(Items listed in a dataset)

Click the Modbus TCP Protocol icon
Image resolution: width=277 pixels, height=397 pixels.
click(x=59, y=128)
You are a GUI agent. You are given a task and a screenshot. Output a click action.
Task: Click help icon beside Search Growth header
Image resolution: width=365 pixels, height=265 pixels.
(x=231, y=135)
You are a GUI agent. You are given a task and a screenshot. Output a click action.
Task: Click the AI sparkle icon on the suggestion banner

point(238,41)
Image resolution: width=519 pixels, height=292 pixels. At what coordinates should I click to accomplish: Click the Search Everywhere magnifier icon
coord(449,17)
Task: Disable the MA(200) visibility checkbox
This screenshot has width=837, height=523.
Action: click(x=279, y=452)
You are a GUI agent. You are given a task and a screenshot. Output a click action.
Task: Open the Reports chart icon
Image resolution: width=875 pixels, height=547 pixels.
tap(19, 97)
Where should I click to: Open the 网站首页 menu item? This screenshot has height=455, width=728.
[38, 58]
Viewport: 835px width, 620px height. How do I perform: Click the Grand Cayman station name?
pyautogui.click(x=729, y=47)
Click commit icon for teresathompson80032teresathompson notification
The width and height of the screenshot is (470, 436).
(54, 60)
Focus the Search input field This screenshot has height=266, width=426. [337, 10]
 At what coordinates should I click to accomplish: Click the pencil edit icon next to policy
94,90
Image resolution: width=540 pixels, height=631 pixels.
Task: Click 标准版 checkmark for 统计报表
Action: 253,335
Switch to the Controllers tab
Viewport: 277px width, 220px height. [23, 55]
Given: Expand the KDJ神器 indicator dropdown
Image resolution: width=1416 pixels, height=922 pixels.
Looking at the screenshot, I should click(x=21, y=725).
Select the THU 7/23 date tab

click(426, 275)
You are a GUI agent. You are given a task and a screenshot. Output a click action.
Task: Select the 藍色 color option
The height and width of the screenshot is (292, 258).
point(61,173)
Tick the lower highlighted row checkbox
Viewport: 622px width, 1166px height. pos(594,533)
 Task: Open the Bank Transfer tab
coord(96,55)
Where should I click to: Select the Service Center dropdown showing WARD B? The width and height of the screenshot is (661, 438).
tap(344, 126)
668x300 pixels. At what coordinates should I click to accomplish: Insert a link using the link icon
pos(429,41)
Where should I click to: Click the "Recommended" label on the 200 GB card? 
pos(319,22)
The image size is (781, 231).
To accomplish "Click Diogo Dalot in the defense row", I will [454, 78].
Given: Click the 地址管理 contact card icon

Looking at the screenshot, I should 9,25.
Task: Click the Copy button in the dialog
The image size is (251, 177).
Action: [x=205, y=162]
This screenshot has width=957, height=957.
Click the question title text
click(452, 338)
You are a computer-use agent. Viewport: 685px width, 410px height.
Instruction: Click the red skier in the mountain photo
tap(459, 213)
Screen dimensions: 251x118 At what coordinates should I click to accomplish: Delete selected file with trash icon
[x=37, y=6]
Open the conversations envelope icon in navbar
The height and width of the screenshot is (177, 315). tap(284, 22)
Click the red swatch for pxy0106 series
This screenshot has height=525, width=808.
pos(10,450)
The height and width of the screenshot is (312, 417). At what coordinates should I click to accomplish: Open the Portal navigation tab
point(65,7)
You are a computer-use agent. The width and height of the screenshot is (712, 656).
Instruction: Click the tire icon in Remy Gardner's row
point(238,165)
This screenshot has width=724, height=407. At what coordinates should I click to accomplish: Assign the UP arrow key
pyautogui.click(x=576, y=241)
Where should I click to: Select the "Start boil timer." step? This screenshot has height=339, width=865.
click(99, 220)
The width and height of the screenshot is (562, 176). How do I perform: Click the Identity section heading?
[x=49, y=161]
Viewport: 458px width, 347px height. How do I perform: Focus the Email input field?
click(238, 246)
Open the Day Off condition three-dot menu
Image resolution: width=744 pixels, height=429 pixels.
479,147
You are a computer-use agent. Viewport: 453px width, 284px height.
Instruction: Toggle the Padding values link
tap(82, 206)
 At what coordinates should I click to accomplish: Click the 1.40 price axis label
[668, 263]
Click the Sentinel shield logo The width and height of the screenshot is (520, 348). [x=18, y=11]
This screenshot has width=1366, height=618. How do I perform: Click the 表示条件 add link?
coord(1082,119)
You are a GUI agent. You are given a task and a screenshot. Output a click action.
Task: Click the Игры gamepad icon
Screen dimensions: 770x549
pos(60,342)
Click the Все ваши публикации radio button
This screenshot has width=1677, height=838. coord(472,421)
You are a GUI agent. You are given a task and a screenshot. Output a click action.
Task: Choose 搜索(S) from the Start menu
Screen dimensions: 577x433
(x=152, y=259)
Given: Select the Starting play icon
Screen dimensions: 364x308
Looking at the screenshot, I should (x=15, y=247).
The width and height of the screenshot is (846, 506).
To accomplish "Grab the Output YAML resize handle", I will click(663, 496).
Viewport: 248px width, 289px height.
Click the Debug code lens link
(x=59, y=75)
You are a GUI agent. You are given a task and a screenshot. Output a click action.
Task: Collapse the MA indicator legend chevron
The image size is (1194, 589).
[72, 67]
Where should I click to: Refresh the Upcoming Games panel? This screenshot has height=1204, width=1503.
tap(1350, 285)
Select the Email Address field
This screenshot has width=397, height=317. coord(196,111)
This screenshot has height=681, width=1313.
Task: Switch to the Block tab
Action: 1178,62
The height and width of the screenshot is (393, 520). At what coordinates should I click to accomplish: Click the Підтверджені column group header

- Your task
Each entry should be reproduced in the output exactly.

- Task response
Click the Modbus TCP Protocol icon
Image resolution: width=277 pixels, height=397 pixels.
click(x=59, y=128)
You are a GUI agent. You are given a task and a screenshot. Output a click action.
Task: Click help icon beside Search Growth header
Image resolution: width=365 pixels, height=265 pixels.
(x=231, y=135)
You are a GUI agent. You are given a task and a screenshot. Output a click action.
Task: Click the AI sparkle icon on the suggestion banner

point(238,41)
Image resolution: width=519 pixels, height=292 pixels. At what coordinates should I click to accomplish: Click the Search Everywhere magnifier icon
coord(449,17)
Task: Disable the MA(200) visibility checkbox
This screenshot has width=837, height=523.
Action: click(x=279, y=452)
You are a GUI agent. You are given a task and a screenshot. Output a click action.
Task: Open the Reports chart icon
Image resolution: width=875 pixels, height=547 pixels.
tap(19, 97)
Where should I click to: Open the 网站首页 menu item? This screenshot has height=455, width=728.
[38, 58]
Viewport: 835px width, 620px height. How do I perform: Click the Grand Cayman station name?
pyautogui.click(x=729, y=47)
Click commit icon for teresathompson80032teresathompson notification
The width and height of the screenshot is (470, 436).
(54, 60)
Focus the Search input field This screenshot has height=266, width=426. [337, 10]
 At what coordinates should I click to accomplish: Click the pencil edit icon next to policy
94,90
Image resolution: width=540 pixels, height=631 pixels.
Task: Click 标准版 checkmark for 统计报表
Action: 253,335
Switch to the Controllers tab
Viewport: 277px width, 220px height. [23, 55]
Given: Expand the KDJ神器 indicator dropdown
Image resolution: width=1416 pixels, height=922 pixels.
Looking at the screenshot, I should click(x=21, y=725).
Select the THU 7/23 date tab

click(426, 275)
You are a GUI agent. You are given a task and a screenshot. Output a click action.
Task: Select the 藍色 color option
The height and width of the screenshot is (292, 258).
point(61,173)
Tick the lower highlighted row checkbox
Viewport: 622px width, 1166px height. pos(594,533)
 Task: Open the Bank Transfer tab
coord(96,55)
Where should I click to: Select the Service Center dropdown showing WARD B? The width and height of the screenshot is (661, 438).
tap(344, 126)
668x300 pixels. At what coordinates should I click to accomplish: Insert a link using the link icon
pos(429,41)
Where should I click to: Click the "Recommended" label on the 200 GB card? 
pos(319,22)
The image size is (781, 231).
To accomplish "Click Diogo Dalot in the defense row", I will [454, 78].
Given: Click the 地址管理 contact card icon

Looking at the screenshot, I should 9,25.
Task: Click the Copy button in the dialog
The image size is (251, 177).
Action: [x=205, y=162]
This screenshot has width=957, height=957.
Click the question title text
click(452, 338)
You are a computer-use agent. Viewport: 685px width, 410px height.
Instruction: Click the red skier in the mountain photo
tap(459, 213)
Screen dimensions: 251x118 At what coordinates should I click to accomplish: Delete selected file with trash icon
[x=37, y=6]
Open the conversations envelope icon in navbar
The height and width of the screenshot is (177, 315). tap(284, 22)
Click the red swatch for pxy0106 series
This screenshot has height=525, width=808.
pos(10,450)
The height and width of the screenshot is (312, 417). At what coordinates should I click to accomplish: Open the Portal navigation tab
point(65,7)
You are a computer-use agent. The width and height of the screenshot is (712, 656).
Instruction: Click the tire icon in Remy Gardner's row
point(238,165)
This screenshot has width=724, height=407. At what coordinates should I click to accomplish: Assign the UP arrow key
pyautogui.click(x=576, y=241)
Where should I click to: Select the "Start boil timer." step? This screenshot has height=339, width=865.
click(99, 220)
The width and height of the screenshot is (562, 176). How do I perform: Click the Identity section heading?
[x=49, y=161]
Viewport: 458px width, 347px height. How do I perform: Focus the Email input field?
click(238, 246)
Open the Day Off condition three-dot menu
Image resolution: width=744 pixels, height=429 pixels.
479,147
You are a computer-use agent. Viewport: 453px width, 284px height.
Instruction: Toggle the Padding values link
tap(82, 206)
 At what coordinates should I click to accomplish: Click the 1.40 price axis label
[668, 263]
Click the Sentinel shield logo The width and height of the screenshot is (520, 348). [x=18, y=11]
This screenshot has width=1366, height=618. How do I perform: Click the 表示条件 add link?
coord(1082,119)
You are a GUI agent. You are given a task and a screenshot. Output a click action.
Task: Click the Игры gamepad icon
Screen dimensions: 770x549
pos(60,342)
Click the Все ваши публикации radio button
This screenshot has width=1677, height=838. coord(472,421)
You are a GUI agent. You are given a task and a screenshot. Output a click action.
Task: Choose 搜索(S) from the Start menu
Screen dimensions: 577x433
(x=152, y=259)
Given: Select the Starting play icon
Screen dimensions: 364x308
Looking at the screenshot, I should (x=15, y=247).
The width and height of the screenshot is (846, 506).
To accomplish "Grab the Output YAML resize handle", I will click(663, 496).
Viewport: 248px width, 289px height.
Click the Debug code lens link
(x=59, y=75)
You are a GUI agent. You are given a task and a screenshot. Output a click action.
Task: Collapse the MA indicator legend chevron
The image size is (1194, 589).
[72, 67]
Where should I click to: Refresh the Upcoming Games panel? This screenshot has height=1204, width=1503.
tap(1350, 285)
Select the Email Address field
This screenshot has width=397, height=317. coord(196,111)
This screenshot has height=681, width=1313.
Task: Switch to the Block tab
Action: 1178,62
The height and width of the screenshot is (393, 520). At what coordinates should I click to accomplish: Click the Підтверджені column group header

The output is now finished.